15 de fevereiro de 2005


Trabalho e tédio


Procurar um trabalho pelo salário é uma preocupação comum a quase todos os habitantes dos países civilizados; o trabalho é para eles um meio, deixou de ser um fim em si; por isso são pouco apurados na sua escolha de trabalho, desde que colham um grande lucro. Mas há naturezas mais exigentes, que preferem perecer a trabalhar sem alegria: são pessoas seletivas, que não se contentam com pouco e a quem um ganho abundante não satisfará se não virem no trabalho o ganho dos ganhos.
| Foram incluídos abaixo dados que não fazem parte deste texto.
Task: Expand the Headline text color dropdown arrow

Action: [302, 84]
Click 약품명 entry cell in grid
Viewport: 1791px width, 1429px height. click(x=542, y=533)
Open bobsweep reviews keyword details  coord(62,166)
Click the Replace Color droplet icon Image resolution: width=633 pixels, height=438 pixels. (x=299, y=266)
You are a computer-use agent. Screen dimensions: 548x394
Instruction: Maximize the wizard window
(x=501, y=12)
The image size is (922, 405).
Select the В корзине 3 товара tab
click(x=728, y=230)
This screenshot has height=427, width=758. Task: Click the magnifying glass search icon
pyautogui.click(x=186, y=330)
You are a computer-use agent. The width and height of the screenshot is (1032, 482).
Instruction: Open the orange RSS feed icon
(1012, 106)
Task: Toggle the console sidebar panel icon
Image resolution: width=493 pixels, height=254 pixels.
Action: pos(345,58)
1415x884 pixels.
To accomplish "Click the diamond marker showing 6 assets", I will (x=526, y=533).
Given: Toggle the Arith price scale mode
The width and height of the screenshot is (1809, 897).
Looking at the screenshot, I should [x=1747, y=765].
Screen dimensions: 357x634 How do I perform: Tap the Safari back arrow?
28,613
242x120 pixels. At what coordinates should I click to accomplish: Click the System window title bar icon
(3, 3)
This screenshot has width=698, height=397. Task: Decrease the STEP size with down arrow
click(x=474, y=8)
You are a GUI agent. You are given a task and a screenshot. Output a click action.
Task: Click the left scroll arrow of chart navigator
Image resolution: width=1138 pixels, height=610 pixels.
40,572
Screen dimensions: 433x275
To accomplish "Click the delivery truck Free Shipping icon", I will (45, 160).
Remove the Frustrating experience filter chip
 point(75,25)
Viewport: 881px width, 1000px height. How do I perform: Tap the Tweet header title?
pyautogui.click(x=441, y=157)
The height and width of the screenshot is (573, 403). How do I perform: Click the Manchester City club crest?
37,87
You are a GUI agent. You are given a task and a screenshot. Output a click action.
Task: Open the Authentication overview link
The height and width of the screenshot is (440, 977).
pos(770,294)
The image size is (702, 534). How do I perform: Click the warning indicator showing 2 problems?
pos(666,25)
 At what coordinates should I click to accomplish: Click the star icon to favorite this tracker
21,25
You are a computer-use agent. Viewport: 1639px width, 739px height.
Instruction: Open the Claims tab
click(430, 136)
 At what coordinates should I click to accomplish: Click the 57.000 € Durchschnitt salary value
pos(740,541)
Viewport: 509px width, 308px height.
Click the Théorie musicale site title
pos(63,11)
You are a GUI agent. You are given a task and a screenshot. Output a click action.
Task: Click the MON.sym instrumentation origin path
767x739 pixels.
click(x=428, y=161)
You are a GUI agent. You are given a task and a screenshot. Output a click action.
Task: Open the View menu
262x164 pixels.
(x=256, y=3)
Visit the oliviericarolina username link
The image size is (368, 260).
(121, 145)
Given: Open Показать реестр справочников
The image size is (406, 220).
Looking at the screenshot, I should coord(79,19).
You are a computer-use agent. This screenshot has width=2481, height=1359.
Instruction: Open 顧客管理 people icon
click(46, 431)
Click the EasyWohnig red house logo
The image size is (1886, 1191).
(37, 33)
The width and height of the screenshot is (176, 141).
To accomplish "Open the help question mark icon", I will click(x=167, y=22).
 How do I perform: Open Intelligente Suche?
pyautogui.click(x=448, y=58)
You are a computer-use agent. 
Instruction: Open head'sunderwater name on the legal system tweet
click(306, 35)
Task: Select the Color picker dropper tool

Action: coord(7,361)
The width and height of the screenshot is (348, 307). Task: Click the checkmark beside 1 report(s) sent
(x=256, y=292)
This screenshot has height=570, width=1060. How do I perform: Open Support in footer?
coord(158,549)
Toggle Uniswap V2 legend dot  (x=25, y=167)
Os artistas e os contemplativos de todas as espécies fazem parte dessa categoria humana rara, mas também esses ociosos que passam sua existência a caçar ou viajar, a ocupar-se em aventuras galantes ou a correr aventuras. Todos procuram o trabalho e a necessidade na medida em que possam estar ligados ao prazer e, se necessário, até o pior e mais duro trabalho. Mas, saídos daí, são de uma indolência, mesmo se esta lhe cause a ruína, a desonra, perigos de morte ou de doença. Receiam menos o tédio do que um trabalho sem prazer: é preciso mesmo que se entediem muito para que o seu trabalho resulte. Para o pensador e todos os espíritos inventivos, o tédio vem a ser esta desagradável "calma" da alma que precede o cruzeiro feliz, os ventos alegres; é preciso que ele suporte em si esta calma, esperando o seu efeito. É precisamente isso que as naturezas menores não podem obter de si! Expulsar o tédio de qualquer modo é vulgar, assim como trabalhar sem prazer. Talvez o que distingue o asiático do europeu é capacidade do primeiro de um repouso mais demorado e mais profundo; mesmo os seus narcóticos agem lentamente e exigem paciência, ao contrário do veneno europeu, o álcool, de uma rapidez repugnante.